3.3. Roles of Exosomal lncRNAs in Drug Resistance

Although several anti-tumor drugs provide opportunities for gastrointestinal cancer therapy, drug resistance-induced unsatisfactory treatment effects remain a major challenge. Decreased drug uptake and increased drug efflux caused by many factors are responsible for the reduced drug effectiveness. A recent study reveals that exosomal lncRNA SNHG11 is highly expressed in bevacizumab-resistant CRC cells [82]. The knockdown of SNHG11 alleviates bevacizumab resistance and inhibits cell proliferation and migration, indicating that exosomal lncRNA can regulate the drug sensitivity in tumor cells. Moreover, exosomes-mediated crosstalk between cells is reported to endow tumor cells with drug resistance by transporting lncRNAs in the tumor microenvironment. Carcinoma-associated fibroblasts release exosomal lncRNA H19 and CCAL to activate the β-catenin pathway in CRC cells, thus accelerating tumor development and chemoresistance [83,84]. The enrichment of lncRNA CRNDE in M2-polarized macrophage-derived exosomes promotes the tumor growth in cisplatin-treated nude mice by downregulating phosphatase and tensin homolog (PTEN) expression in GC cells [85]. Increasing studies have suggested that various exosomal lncRNAs are involved in the dissemination of drug resistance from resistant cells to sensitive cells. For instance, CRC cells treated with exosomal lncRNA UCA1 derived from cetuximab-resistant cells exhibit increased cetuximab resistance [86]. Wang et al. demonstrate that lncRNA HOTTIP is upregulated in exosomes from cisplatin-resistant GC cells.
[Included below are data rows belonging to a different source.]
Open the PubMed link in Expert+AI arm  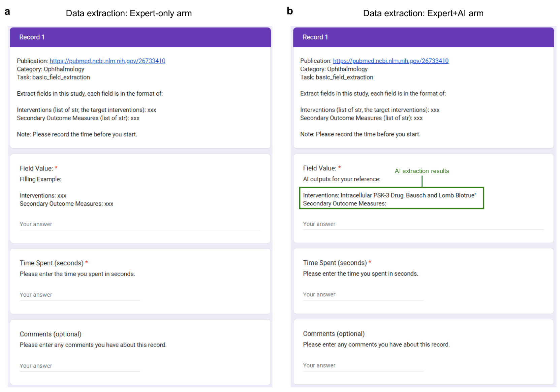391,61
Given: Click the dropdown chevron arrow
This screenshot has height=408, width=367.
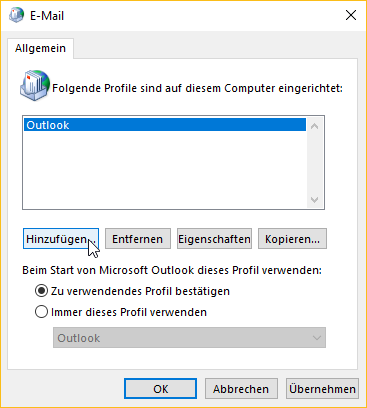Looking at the screenshot, I should (317, 338).
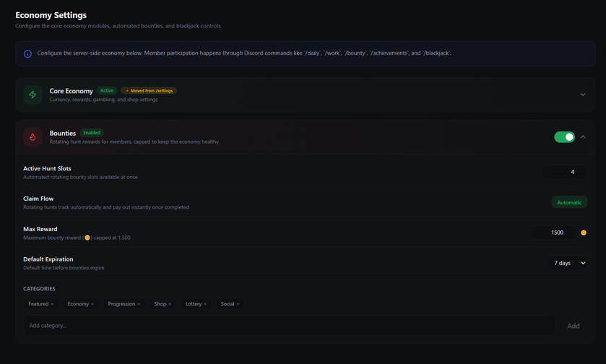Image resolution: width=606 pixels, height=364 pixels.
Task: Remove the Progression category tag
Action: coord(139,304)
HOTTIP promotes the cisplatin resistance in sensitive GC cells through the regulation on high mobility group A1 (HMGA1)/miR-218 axis [87]. Mitomycin-resistant CRC cells-derived exosomes-mediated transfer of lncRNA HOTTIP also contributes to the mitomycin resistance by modulating miR-214/karyopherin subunit alpha 3 (KPNA3) pathway [88]. These findings highlight the vital role of exosomal lncRNAs in drug resistance. The combined application of a specific lncRNA inhibitor and anti-tumor drug may improve the therapeutic effects on gastrointestinal cancer.
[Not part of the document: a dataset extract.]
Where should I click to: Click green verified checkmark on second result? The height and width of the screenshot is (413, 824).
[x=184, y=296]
4. Exosomal lncRNAs as Potential Biomarkers of Gastrointestinal Cancer

Due to the lack of early symptoms, most patients with gastrointestinal cancer are diagnosed in the intermediate or terminal stage [91]. Researchers need to develop novel methods for the early diagnosis of gastrointestinal cancer to reduce the mortality. In recent years, exosomes are emerging as a major content of liquid biopsy and exist in biologic fluids, such as blood, urine, semen, and saliva [92]. During the occurrence and development of many diseases, exosomes contain specific bioactive molecules to reflect the pathological state of source cells [93]. The bilayer phospholipid structure also prevents the cargos from degradation. Although exosomes are a relatively smaller component of EVs, most lncRNAs display elevated levels in exosomes than that in apoptotic bodies and microvesicles [94]. The high abundance, stability, and specificity endow various exosomal lncRNAs with the potential to serve as biomarkers of gastrointestinal cancer.
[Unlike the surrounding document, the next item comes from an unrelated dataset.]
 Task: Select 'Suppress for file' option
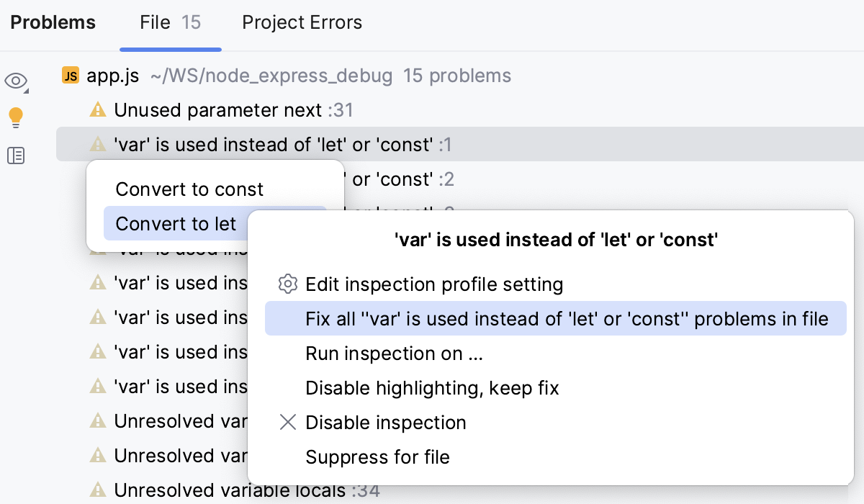click(x=377, y=457)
Accumulating evidence has suggested that the circulating levels of exosomes-derived lncRNAs can help to predict the risk of tumor progression. Zhou et al. demonstrate that patients with GC have increased level of serum exosomal lncRNA H19 compared with healthy controls [95]. LncRNA NR038975, which is upregulated in serum exosomes from GC patients, promotes tumor cell proliferation, migration, and invasion by interacting with the NF90/NF45 complex [96]. The elevated lncRNA MIAT expression in serum-derived exosomes is closely associated with worse clinical variables and shorter survival, indicating that serum exosomal MIAT serves as an independent prognostic factor of GC [97]. Many attempts have been made to evaluate the clinical value of exosomal lncRNAs as diagnostic and prognostic biomarkers. Serum exosomal lncRNA GNAQ-6:1 from GC patients is expressed in low level and represents a new diagnostic biomarker with an area under ROC curve (AUC) value of 0.732 [98]. Exosomal lncUEGC1 is able to facilitate the detection of early GC patients from healthy individuals and those with premalignant chronic atrophic gastritis with great sensitivity and specificity [99]. The AUC values are 0.8760 and 0.8406, respectively. Circulating exosomal lncRNA-GC1 and HOTTIP present better diagnostic performance than CEA, CA72-4, and CA19-9 for distinguishing GC patients and healthy individuals [100]. Recent studies focus on the investigation of the relationship between exosomal lncRNAs and the tumor clinicopathological parameters. Pan et al. reveal that GC patients have elevated serum exosomal lncRNA ZFAS1 levels, which may contribute to the identification of lymphatic metastasis and TNM stage [101]. The results of Zheng et al. show that the increased expression of lncRNA SLC2A12-10:1 in plasma exosomes from GC patients is remarkably correlated with tumor size, TNM stage, lymph node metastasis, and differentiation degree [102]. Moreover, serum exosomal lncRNA PCSK2-2:1 is also considered as a potential diagnostic biomarker for GC due to the fact that the downregulation of PCSK2-2:1 can predict the tumor size, tumor stage, and venous invasion [103].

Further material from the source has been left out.